Das sei aber inzwischen in der Zusammenarbeit mit Partnern geschehen. „Heute arbeiten wir wirklich daran, die Teile kontinuierlich besser zu machen“, so Chevaucher. „Das sind Komponenten, auf die unsere Kollegen aus der Serienentwicklung direkt zurückgreifen können.“

Es geht aber nicht nur um die Hardware, sondern auch die Software. Also vor allem die Leistungselektronik, die den Elektromotor ansteuert und die Stromflüsse aus der Batterie durch den Inverter in den Antrieb vorgibt. „Auf der Motorenseite steckt in der Betriebsstrategie sehr viel Potenzial“, sagt Porsche-Motorsportchef Frank-Steffen Walliser im Gespräch mit EDISON. „Jeder will die zur Verfügung stehende Energie optimal einsetzen. Es bringt – anders als auf der Straße – nichts, am Ende des Rennens noch Energie übrigzuhaben.“ Auch in der Batterie stecke noch Potenzial, falls deren Entwicklung eines Tages freigegeben werden sollte.

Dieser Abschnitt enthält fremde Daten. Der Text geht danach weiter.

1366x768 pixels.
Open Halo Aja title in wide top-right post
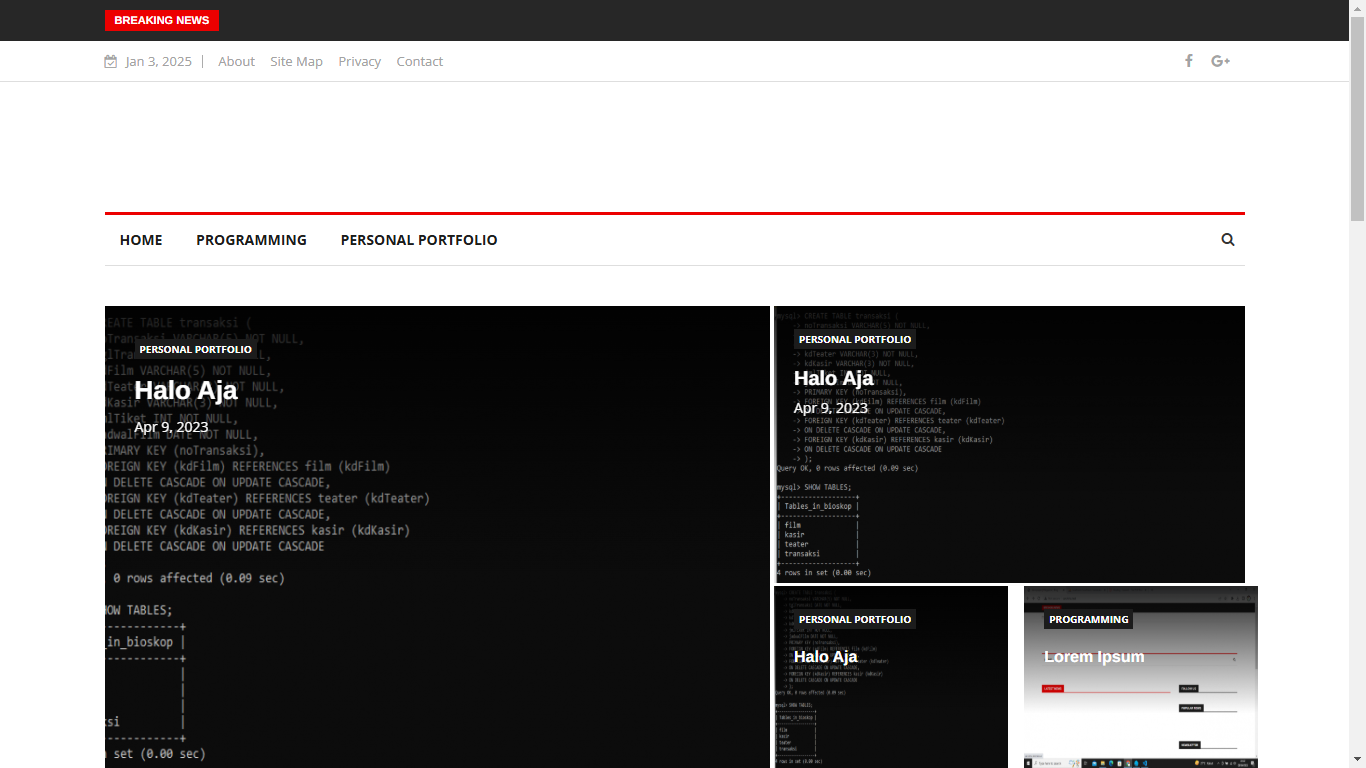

Für Walliser, der inzwischen neben den Rennsport-Aktivitäten auch noch die Straßen-Baureihen 718 und 911 verantwortet, ist die Formel E eine gute Vorausentwicklung „Dort können wir extreme Wege gehen – wie immer im Motorsport“, sagt der Ingenieur. „Das soll ein Eisbrecher für Serienfahrzeuge sein.“

Wie bei BMW arbeiten die Techniker aus Serie und Motorsport auch bei Porsche immer wieder zusammen – ebenso bei DS. „Im Austausch mit unseren Kollegen hatten wir damals festgestellt, dass wir dieselbe Simulationssoftware nutzen“, sagt Chevaucher. „Die Aufgaben sind sehr ähnlich, wir wollen beide aus der vorhandenen Energie das Maximum herausholen. Dass wir dieselbe Software nutzen, macht den Austausch von Daten und Entwicklungen natürlich umso einfacher.“

Und abgesehen von der Technik lockt in der Formel E natürlich noch ein anderer Faktor: Es bleibt eine riesige Marketing-Aktion in einem Umfeld, in dem sich die Hersteller positionieren wollen. Und in der Formel E ist es mit Werksteams von Audi, BMW und ab der Saison 2019/2020 auch noch mit Porsche und Mercedes durchaus wieder interessant, sich auf der Rennstrecke gegen den anderen durchzusetzen – und so das eigene Elektromobil zu bewerben.